Assignment – Your answer should hold all lines of the entries that include the word "Книжен".

Data shown: Begin

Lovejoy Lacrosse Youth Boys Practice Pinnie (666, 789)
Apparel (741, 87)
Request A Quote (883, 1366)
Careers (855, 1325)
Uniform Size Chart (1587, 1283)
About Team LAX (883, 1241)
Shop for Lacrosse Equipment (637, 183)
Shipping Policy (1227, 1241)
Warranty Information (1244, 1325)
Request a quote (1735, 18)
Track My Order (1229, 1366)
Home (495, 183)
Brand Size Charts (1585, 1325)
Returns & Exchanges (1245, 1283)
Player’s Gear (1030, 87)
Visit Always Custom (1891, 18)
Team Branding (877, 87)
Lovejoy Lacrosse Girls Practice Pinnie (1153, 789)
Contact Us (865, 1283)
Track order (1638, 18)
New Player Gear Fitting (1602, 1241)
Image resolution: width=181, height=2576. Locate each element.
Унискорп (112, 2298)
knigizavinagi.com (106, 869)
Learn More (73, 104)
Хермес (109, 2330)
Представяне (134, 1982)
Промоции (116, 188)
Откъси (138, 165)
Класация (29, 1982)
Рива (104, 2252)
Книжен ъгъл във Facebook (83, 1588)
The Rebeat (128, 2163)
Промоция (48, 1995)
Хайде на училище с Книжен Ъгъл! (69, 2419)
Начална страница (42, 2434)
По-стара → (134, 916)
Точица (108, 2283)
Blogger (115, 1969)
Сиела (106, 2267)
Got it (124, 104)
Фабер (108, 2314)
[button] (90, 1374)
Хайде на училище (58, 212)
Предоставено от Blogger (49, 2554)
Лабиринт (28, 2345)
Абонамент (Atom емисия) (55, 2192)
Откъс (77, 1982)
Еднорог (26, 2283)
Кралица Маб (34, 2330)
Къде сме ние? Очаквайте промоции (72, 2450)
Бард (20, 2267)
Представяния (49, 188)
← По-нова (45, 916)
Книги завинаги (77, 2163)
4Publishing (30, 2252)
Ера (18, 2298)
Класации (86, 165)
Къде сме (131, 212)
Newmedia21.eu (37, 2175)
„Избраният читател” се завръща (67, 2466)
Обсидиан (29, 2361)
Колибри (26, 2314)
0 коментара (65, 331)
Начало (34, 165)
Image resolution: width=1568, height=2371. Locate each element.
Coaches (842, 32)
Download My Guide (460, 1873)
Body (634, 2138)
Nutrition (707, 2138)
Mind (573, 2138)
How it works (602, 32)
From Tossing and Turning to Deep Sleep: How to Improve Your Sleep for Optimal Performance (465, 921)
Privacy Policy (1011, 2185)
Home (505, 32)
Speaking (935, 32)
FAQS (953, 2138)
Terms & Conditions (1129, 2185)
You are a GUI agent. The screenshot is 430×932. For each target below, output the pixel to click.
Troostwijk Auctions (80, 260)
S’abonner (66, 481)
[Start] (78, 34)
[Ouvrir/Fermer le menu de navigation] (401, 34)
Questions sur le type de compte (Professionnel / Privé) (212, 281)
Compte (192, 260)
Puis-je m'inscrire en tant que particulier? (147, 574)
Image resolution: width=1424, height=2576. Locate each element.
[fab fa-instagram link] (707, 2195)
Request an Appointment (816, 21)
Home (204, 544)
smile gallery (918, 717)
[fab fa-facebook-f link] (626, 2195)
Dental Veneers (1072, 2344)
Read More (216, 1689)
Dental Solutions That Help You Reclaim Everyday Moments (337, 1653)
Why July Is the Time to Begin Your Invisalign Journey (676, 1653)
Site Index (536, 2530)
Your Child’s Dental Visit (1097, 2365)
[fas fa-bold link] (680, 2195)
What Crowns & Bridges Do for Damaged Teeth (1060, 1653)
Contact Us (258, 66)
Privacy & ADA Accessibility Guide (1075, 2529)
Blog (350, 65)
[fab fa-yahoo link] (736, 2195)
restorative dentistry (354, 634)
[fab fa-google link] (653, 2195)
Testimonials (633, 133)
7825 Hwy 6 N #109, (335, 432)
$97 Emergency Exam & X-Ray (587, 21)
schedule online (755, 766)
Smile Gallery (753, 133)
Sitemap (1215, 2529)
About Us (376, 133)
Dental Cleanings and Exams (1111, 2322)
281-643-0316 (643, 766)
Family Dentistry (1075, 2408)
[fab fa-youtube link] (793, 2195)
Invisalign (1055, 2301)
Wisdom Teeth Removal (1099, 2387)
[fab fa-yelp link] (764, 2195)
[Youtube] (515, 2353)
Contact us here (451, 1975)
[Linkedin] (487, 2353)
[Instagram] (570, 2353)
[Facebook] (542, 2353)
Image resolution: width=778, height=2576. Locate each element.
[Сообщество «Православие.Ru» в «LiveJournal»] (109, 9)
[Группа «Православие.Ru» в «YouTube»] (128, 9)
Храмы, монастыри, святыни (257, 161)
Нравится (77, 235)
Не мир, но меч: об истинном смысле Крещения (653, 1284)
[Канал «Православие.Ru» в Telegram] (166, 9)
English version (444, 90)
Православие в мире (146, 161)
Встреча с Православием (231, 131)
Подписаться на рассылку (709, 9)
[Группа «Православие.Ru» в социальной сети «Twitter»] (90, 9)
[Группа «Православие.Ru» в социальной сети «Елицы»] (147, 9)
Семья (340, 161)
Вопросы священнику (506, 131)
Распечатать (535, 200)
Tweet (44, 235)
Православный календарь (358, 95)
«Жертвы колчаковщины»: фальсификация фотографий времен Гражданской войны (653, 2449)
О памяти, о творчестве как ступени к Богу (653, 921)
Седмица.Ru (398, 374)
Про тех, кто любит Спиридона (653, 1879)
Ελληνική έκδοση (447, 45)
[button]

Data shown: End

Answer section –
Книжен ъгъл във Facebook (83, 1588)
Хайде на училище с Книжен Ъгъл! (69, 2419)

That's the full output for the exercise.